ACTION ITEM >>
Write out exactly the lines from the one containing "Viewport: 780px width, 654px" to the end of the material, both ends included, and nothing else. Leave pictures out.

INPUT >>
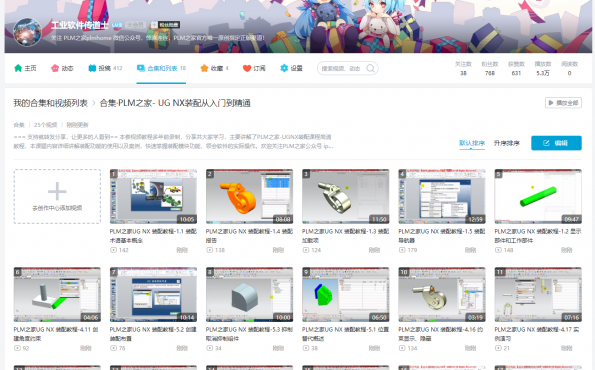Click the blue 编辑 edit button
The image size is (595, 370).
(556, 143)
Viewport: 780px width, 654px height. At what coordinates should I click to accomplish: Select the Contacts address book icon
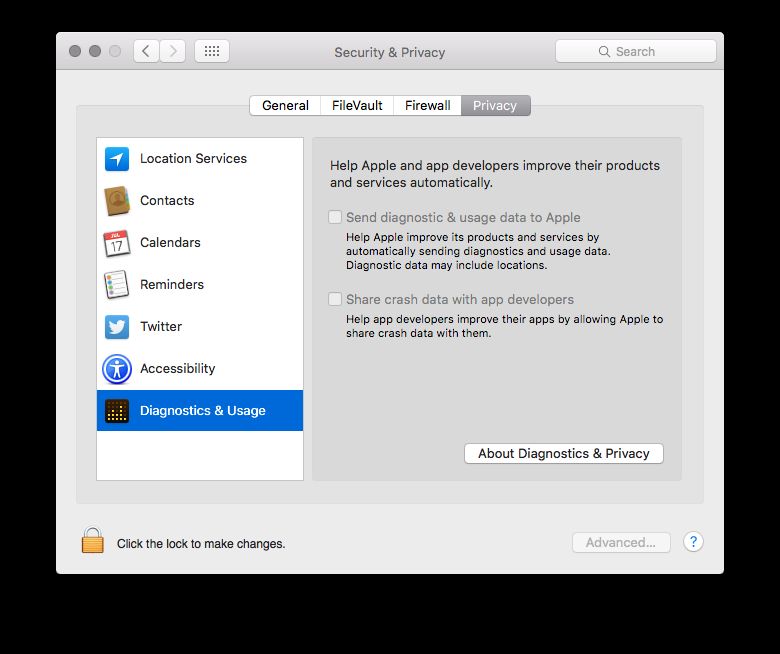117,201
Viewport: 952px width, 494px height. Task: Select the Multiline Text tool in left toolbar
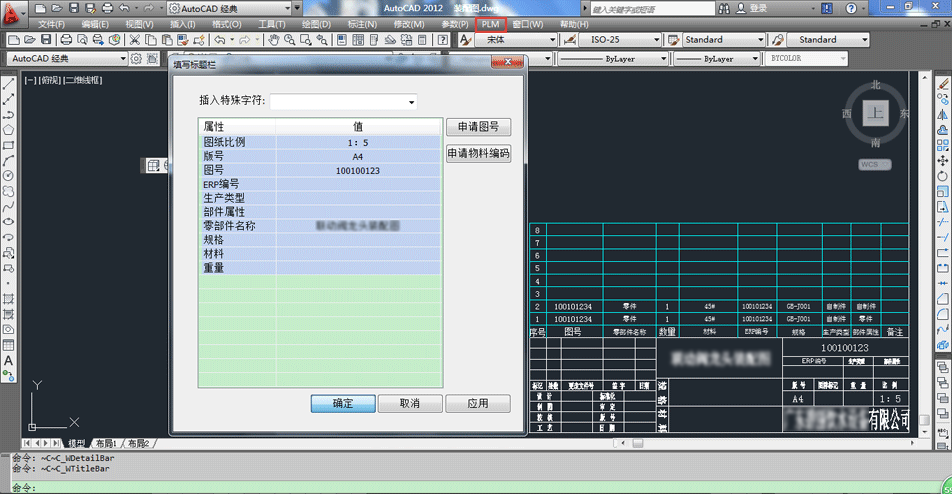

RESULT FOR THIS EXERCISE >>
Viewport: 780px width, 654px height. At what coordinates should I click to accomplish: Select the Contacts address book icon
117,201
Viewport: 952px width, 494px height. Task: Select the Multiline Text tool in left toolbar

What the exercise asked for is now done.